REQUEST: Starting at the beginning of the material and ending with the line that contains "Looking at the screenshot, I should coord(376,6).", write those lines out again with "icon" changed to "symbol" and everything else left as it is.
----------------
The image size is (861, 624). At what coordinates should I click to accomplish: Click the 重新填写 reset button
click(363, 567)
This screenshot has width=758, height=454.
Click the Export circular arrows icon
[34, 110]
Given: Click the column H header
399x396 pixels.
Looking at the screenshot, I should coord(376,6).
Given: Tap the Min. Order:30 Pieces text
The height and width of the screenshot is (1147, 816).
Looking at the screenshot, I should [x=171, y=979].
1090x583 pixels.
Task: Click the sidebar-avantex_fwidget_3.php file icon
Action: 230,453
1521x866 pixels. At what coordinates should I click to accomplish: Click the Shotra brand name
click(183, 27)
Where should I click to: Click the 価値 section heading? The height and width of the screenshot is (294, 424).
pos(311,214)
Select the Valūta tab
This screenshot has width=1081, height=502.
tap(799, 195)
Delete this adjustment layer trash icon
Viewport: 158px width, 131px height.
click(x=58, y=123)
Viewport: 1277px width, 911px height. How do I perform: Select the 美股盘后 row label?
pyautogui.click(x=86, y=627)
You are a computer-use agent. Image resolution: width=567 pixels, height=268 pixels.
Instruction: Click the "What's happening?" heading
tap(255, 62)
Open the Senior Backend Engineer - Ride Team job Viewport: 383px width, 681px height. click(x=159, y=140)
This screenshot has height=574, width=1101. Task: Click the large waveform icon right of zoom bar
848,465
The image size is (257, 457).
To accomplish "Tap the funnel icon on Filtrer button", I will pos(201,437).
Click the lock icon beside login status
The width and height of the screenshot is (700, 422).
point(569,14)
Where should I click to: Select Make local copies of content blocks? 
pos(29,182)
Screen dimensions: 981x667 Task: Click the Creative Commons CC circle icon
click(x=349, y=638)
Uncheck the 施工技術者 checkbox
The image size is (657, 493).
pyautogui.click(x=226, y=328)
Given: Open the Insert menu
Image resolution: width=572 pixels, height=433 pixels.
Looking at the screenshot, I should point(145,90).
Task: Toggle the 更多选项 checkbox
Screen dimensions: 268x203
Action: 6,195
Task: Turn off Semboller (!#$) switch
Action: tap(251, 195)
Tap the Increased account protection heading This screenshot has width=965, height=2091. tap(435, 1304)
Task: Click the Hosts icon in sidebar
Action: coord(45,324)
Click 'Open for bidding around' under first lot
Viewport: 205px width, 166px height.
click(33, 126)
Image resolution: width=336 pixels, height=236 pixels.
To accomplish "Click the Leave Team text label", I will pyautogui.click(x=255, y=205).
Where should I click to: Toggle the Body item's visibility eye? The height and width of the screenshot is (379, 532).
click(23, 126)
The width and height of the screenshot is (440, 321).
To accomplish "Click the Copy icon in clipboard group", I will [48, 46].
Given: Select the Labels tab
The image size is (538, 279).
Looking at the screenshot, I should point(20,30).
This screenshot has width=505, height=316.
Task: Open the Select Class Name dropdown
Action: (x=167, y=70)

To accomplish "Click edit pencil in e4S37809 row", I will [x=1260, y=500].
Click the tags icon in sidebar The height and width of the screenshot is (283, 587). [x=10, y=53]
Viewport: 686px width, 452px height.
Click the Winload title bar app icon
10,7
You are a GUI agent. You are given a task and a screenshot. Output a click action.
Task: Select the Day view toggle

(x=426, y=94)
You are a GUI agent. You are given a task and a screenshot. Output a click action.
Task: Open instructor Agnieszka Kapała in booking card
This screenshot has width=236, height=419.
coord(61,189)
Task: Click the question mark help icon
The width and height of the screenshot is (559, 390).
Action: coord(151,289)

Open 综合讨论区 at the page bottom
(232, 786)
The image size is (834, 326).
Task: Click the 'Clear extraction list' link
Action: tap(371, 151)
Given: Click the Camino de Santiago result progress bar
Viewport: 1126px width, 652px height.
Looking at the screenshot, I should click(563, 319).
----------------
EXERCISE RESULT:
The image size is (861, 624). At what coordinates should I click to accomplish: Click the 重新填写 reset button
click(363, 567)
This screenshot has width=758, height=454.
Click the Export circular arrows symbol
[34, 110]
Given: Click the column H header
399x396 pixels.
Looking at the screenshot, I should coord(376,6).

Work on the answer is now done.